Bei SWR2 Leben gibt es einen interessanten Podcast: Der Tod als Strafe (MP3) (Alternativlink):

Was tut archaisches Recht in einer Demokratie des 21. Jahrhunderts?

Von Lotta Suter. SWR2Leben vom 01.10.2009.

Die USA haben den alttestamentarischen Rachegedanken “Auge um Auge” ins neue Jahrtausend hinübergenommen. Die öffentliche Meinung zum Thema Todesstrafe ist geteilt. Als 15. US-Bundesstaat hat New Mexico die Todesstrafe aufgehoben. Im Neuenglandstaat New Hampshire jedoch, wo die letzte Exekution 70 Jahre zurückliegt, wird gegenwärtig der Bau einer Exekutionskammer diskutiert, um die “ultimative Strafe” an einem einzigen Täter vollstrecken zu können. An der öffentlichen Anhörung debattieren Befürworter und Gegner die Todesstrafe nach allen Regeln der Demokratie.

Der Podcast dauert etwa 24 Minuten.

Das Manuskript der Sendung gibt es hier als pdf.

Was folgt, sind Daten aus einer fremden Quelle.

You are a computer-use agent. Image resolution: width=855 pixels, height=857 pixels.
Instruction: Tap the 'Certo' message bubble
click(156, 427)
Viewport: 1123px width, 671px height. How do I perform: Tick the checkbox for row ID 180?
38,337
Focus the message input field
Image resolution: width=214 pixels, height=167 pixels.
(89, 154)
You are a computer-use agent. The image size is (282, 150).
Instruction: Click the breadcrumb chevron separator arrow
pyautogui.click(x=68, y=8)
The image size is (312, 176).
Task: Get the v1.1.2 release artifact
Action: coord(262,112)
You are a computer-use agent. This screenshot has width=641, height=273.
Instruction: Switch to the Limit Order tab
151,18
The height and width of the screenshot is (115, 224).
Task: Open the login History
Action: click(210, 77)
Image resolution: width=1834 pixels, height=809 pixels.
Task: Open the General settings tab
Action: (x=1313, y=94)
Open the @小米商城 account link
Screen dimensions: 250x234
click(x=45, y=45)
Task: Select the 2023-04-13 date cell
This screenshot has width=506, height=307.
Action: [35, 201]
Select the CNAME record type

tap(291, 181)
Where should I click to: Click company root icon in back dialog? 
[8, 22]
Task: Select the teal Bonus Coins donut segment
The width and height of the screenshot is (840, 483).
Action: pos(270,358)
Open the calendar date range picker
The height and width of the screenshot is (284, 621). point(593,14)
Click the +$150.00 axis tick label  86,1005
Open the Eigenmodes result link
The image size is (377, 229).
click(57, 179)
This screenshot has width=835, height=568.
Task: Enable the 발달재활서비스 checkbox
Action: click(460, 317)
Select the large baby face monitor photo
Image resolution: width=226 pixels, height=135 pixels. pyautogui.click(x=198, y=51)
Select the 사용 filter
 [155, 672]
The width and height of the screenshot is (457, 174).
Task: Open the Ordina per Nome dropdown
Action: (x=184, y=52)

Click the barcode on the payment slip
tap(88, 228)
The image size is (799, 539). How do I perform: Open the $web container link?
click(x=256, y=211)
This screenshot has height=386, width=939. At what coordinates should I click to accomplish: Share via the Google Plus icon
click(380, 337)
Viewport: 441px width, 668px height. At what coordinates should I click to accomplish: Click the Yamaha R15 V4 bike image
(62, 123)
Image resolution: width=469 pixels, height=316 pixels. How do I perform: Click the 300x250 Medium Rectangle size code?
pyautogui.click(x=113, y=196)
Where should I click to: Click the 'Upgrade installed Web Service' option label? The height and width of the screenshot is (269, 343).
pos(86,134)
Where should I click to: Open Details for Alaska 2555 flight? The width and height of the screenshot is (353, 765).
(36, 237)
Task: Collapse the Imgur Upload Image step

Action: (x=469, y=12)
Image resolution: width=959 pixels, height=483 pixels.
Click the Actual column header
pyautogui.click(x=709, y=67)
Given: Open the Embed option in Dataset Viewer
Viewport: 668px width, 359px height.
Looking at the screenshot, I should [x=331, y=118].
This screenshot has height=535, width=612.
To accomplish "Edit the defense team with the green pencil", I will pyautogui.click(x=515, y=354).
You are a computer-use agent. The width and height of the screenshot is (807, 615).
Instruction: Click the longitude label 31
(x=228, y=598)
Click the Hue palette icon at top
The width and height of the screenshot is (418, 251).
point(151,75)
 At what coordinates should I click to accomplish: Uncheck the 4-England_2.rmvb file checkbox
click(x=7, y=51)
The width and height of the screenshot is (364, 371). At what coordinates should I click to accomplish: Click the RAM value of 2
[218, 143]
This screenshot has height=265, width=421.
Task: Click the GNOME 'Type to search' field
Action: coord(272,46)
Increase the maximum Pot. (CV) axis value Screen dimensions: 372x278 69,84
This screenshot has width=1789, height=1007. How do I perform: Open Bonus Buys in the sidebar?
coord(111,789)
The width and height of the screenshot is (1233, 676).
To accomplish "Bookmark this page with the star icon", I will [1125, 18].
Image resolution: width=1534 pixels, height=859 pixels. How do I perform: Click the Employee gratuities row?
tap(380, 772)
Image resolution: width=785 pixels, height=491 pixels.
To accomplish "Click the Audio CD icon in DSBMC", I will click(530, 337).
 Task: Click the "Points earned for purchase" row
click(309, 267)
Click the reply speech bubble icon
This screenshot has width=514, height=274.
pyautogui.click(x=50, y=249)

Besonders gut fand ich den folgenden Abschnitt:

Die meisten westlichen Demokratien betrachten die Abschaffung der Todesstrafe heute als einen der wichtigsten und wertvollsten Zivilisations- und Kulturalisierungsfortschritte. Die USA sind noch nicht ganz so weit.
Noch hält die Nation an der Idee einer absoluten Gerechtigkeit fest und ist überzeugt, dass man das Böse eindeutig identifizieren, vom Guten trennen und ein für allemal eliminieren kann. Der biblische Rat, man solle das schlechte Glied abhauen, um den gesunden Leib zu retten, bestimmt und korrumpiert die amerikanische Gesellschaft. Im Innern der USA führt diese Haltung zu einer gnadenlosen Sozialpolitik gegenüber den Armen und einer rekordverdächtigen Inhaftierungsrate von unerwünschten Menschen. In der Außenpolitik wird der Feind mit allen Mitteln, auch mit Krieg und Folter, unschädlich gemacht.
Die Todesstrafe dient der Elimination des Bösen. Wobei unverzüglich klar wird, dass dieses Böse stets das ganz Andere ist: Die andere Rasse, die andere soziale Klasse, der krankhafte Psychopath. Es ist kein Zufall, dass die Todesstrafe in Kriegszeiten heute sogar in der EU, im Lissabon Vertrag, wieder zur Debatte steht; denn im Krieg ist die Entmenschlichung des feindlichen Andern am weitesten fortgeschritten. Leider verstehen sich die USA ständig als eine Nation im Ausnahmezustand, wenn nicht gar im akuten Krieg. Die Abschaffung der Todesstrafe wäre in diesem Sinn eine friedenssichernde Maßnahme.

Und auch in Deutschland gibt es Versuche, sozialdarwinistische Auffassungen wieder zu verbreiten: Thilo Sarrazin und der Neuaufguss des Sozialdarwinismus.